Small-clawed otters in a coffee estate (camera trap image)
Small-clawed otters in a coffee estate (camera trap image)

When I’m not looking for signs of otters or other carnivores, I often try to identify trees as one of the seven or eight species that I can confidently identify (thanks to Divya & Sridhar :P). Dinesh, though infinitely more knowledgeable about trees often avoids my incessant questioning. We finally reached our start point at 11, a good three hours after we started. Overhead were a troop of LTMs (lion-tailed monkeys), not shy but curious. They were peering down at us from the canopy and us at them. It was at this moment that we heard a tiger calling. Everything went silent and then we heard it again. We stood staring in that direction, somewhere further upstream, where the shadows were even darker. The LTMs who had been silent all along now suddenly erupted with a series of alarm calls, while we stood rooted to the ground watching a tiger come down to the stream for a drink. He/she melted into the undergrowth as silently as he/she had appeared. I could then only glimpse momentary stripes of black and orange weaving in and out of a thick green curtain. The cacophony too followed the tiger’s movement and eventually died out. I couldn’t believe my luck! The first six hours since day break had made me feel almost superhuman. We managed to finish the day’s sampling, hoping like always to see another otter or a tiger. Finally, I got back with a wide grin on my face, but having narrowly missed a flock of martens!
That night, I was again driven out of camp by rats and the incessant din raised by fellow humans. As I settled down in the gypsy (parked some distance away), the rutting calls of bull gaurs and the frantic alarm calls of sambar took over, accompanied by an orchestra of night jars, owls and the “brain-fever” bird. I slowly drifted away under the pleasant glow of a thousand fireflies and the ever-watchful gaze of Perumkundru, feeling like a happy insignificant blink in the face of timelessness; which was but now restricted to a few valleys.
Or as Cameron Langford (The Winter of the Fisher) puts it, “And a man’s a fool to think on time, when timelessness encloses him on every side”.

Two days later, we watched a pack of 9 dholes bring down an adult sambar.
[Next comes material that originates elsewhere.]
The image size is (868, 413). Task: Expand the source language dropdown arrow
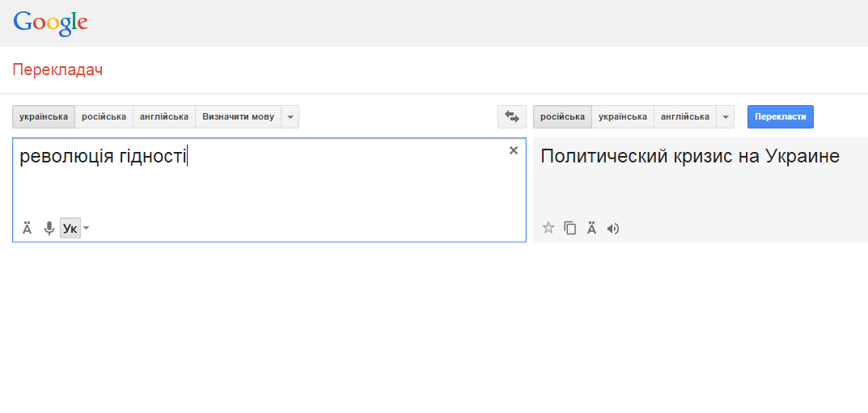pos(290,116)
They were then joined by 6 pups.

In deep waters
In deep waters

If killing an adult sambar wasn’t hard enough, the dholes had to then defend their kill from an adamant wild boar looking for an easy meal!

Face-off
Face-off: Reminds me of the old westerns

Which soon turned into a scene straight out of a western classic,Dholes defending kill – 1

and again Dholes defending kill – 2, and a third time Again . The dogs had won this round.